Tax havens are jurisdictions with very low or nonexistent taxes,
places where profits on intellectual property can be stashed in
holding companies. Simply by registering subsidiaries in a
jurisdiction such as the Cayman Islands, these companies can use
legal accounting gimmicks to make much of their US-earned profits
appear to be earned in the Caribbean territory. While the top
statutory US corporate tax rate is 35%, the 21 companies that
provided more detailed information to the SEC paid an average rate
of only 6.9% on revenues kept overseas.
"The only business they're doing is tax avoidance business in the
United States," said Kent Conrad, the former North Dakota senator
at a Tuesday panel hosted by the Bipartisan Policy Center. "Does
anyone seriously think that's a tax increase if those folks start
paying what the rest of us are paying?"
Tim Cook, Apple Inc.'s chief executive, strongly defended his
company's tax practices at the May Senate hearing that focused on
the technology giant's use of Irish subsidiaries to shelter
billions of dollars of income from US taxes.
"We pay all the taxes we owe - every single dollar," Cook told the
Senate's Permanent Subcommittee on Investigations. "We not only
comply with the laws but we comply with the spirit of the laws," he
said. "We don't depend on tax gimmicks." But the PIRG report argued
that - regardless of whether the practice is legal -- it is grossly
unfair to other taxpayers who meet their obligations.
"Loopholes in the tax code make it legal to book profits offshore,
but tax haven abusers force other Americans to shoulder their tax
burden," the PIRG report said. "Every dollar in taxes that
corporations avoid by using tax havens must be balanced by other
Americans paying higher taxes, coping with cuts to government
programs, or increasing the federal debt."

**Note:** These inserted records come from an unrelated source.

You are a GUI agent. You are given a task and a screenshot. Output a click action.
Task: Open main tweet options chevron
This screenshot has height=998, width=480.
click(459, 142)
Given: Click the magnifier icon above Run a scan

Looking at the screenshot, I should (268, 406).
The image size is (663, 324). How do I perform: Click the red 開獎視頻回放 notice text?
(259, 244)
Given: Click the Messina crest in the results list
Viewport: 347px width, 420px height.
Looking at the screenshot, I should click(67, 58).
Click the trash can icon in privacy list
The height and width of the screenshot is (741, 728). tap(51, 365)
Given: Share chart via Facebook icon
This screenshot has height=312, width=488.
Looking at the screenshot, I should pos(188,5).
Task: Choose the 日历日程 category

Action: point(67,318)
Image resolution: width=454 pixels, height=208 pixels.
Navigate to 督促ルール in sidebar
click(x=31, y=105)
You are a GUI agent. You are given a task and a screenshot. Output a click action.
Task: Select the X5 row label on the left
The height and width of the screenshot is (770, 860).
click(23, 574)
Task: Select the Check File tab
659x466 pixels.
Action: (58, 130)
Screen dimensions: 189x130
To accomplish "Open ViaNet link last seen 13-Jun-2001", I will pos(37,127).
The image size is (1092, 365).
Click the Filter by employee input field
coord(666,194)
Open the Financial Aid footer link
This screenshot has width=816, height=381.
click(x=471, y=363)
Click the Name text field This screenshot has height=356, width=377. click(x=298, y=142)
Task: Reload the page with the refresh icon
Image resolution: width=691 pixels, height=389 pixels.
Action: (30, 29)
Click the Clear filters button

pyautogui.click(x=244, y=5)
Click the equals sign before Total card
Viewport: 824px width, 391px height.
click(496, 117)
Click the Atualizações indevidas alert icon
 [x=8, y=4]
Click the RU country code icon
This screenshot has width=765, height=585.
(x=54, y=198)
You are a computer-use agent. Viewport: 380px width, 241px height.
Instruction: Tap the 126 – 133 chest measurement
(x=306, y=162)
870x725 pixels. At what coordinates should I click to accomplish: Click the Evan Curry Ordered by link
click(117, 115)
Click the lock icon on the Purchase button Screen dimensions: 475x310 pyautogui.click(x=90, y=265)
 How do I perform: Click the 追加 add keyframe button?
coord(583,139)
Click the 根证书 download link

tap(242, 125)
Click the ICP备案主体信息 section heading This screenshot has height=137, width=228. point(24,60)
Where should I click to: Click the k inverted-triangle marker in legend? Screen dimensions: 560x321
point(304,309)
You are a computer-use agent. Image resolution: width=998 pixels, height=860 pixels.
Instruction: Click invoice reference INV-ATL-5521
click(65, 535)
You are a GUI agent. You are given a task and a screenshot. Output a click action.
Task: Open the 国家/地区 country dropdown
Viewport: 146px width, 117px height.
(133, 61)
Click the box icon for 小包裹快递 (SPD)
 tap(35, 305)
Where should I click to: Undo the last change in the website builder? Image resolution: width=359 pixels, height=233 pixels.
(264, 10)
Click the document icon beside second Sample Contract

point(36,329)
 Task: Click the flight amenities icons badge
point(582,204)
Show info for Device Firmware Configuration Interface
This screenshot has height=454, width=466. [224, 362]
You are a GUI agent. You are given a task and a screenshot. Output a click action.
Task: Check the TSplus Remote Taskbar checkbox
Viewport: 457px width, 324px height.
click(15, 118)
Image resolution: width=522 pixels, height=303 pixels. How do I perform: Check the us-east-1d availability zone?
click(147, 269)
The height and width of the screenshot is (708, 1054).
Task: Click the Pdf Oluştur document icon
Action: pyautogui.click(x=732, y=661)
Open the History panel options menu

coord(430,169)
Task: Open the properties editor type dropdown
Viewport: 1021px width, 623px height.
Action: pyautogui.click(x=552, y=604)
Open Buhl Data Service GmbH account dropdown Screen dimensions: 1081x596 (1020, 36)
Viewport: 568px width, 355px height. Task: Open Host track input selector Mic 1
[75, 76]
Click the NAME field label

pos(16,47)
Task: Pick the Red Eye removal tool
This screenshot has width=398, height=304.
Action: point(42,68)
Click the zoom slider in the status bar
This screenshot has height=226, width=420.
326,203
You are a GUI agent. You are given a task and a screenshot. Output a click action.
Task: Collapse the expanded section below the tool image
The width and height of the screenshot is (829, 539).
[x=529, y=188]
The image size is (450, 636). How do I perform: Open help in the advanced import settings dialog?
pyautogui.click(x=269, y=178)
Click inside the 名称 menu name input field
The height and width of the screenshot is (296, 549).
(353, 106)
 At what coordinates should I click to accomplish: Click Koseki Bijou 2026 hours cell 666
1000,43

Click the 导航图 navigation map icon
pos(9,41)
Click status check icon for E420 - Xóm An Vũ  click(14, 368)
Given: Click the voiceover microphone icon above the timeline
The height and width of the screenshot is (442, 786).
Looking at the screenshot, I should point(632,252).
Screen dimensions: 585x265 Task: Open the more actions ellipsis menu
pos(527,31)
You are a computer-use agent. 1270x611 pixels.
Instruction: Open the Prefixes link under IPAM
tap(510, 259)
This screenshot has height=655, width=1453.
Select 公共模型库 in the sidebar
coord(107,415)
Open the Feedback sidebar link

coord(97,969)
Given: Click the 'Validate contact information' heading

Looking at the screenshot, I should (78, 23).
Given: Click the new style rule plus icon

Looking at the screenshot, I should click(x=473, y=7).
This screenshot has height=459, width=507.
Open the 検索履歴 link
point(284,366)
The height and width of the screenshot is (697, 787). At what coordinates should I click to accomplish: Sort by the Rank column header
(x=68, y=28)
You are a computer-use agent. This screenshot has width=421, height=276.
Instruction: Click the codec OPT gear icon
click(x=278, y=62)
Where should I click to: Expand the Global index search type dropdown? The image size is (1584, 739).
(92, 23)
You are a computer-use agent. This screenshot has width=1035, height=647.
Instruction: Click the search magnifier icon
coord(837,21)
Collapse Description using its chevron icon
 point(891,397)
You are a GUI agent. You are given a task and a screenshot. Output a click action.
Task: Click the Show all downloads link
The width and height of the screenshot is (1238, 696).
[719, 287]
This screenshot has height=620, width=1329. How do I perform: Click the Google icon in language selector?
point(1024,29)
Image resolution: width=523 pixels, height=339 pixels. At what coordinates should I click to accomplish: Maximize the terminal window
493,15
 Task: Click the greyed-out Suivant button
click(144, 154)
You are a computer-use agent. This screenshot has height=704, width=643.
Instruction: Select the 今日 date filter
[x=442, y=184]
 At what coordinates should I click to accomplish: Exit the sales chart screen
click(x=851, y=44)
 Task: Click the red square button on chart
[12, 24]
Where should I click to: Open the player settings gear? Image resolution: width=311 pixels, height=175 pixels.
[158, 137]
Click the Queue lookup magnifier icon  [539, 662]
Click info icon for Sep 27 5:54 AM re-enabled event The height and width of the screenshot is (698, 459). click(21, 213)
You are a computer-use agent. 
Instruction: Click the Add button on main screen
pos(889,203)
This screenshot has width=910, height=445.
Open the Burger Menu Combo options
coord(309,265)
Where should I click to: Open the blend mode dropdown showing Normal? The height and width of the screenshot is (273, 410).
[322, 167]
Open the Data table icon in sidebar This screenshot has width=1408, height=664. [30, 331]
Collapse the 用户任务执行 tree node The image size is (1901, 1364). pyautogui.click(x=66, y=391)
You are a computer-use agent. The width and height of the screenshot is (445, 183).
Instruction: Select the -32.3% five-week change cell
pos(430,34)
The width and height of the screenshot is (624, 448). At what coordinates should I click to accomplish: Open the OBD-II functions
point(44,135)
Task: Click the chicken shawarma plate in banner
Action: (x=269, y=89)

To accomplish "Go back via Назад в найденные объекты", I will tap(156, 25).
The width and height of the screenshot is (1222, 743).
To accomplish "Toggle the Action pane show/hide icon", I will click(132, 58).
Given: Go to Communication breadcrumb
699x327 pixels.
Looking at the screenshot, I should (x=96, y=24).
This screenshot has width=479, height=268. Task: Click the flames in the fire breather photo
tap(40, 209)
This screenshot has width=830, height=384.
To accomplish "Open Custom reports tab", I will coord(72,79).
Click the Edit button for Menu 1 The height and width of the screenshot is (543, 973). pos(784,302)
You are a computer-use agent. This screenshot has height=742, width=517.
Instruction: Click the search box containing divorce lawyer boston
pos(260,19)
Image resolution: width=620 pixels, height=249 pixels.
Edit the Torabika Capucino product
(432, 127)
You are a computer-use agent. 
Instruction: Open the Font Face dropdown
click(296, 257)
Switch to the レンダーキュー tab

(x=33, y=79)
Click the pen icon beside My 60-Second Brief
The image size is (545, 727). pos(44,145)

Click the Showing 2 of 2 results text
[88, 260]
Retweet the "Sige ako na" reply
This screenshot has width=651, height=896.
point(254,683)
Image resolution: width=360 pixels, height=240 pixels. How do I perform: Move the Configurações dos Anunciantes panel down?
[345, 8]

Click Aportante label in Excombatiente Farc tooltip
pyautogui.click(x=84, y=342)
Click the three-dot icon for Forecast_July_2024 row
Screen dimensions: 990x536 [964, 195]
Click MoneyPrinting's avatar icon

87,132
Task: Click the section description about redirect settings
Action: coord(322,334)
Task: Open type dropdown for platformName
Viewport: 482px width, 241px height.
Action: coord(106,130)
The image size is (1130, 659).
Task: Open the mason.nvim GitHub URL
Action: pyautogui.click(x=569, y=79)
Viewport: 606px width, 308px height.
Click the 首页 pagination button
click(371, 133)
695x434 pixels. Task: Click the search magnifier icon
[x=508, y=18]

Viewed another way, Congress and the Obama administration could
cancel the next round of deep, across the board cuts in defense and
domestic discretionary spending under sequestration if the Treasury
were able to collect the $93 billion of tax revenue now sheltered
by overseas tax havens.
The report also said that Congress should reject the idea of a
"territorial" tax system
, which would exclude any foreign earnings from US taxes. Adopting
this system could only further accelerate the use of tax havens.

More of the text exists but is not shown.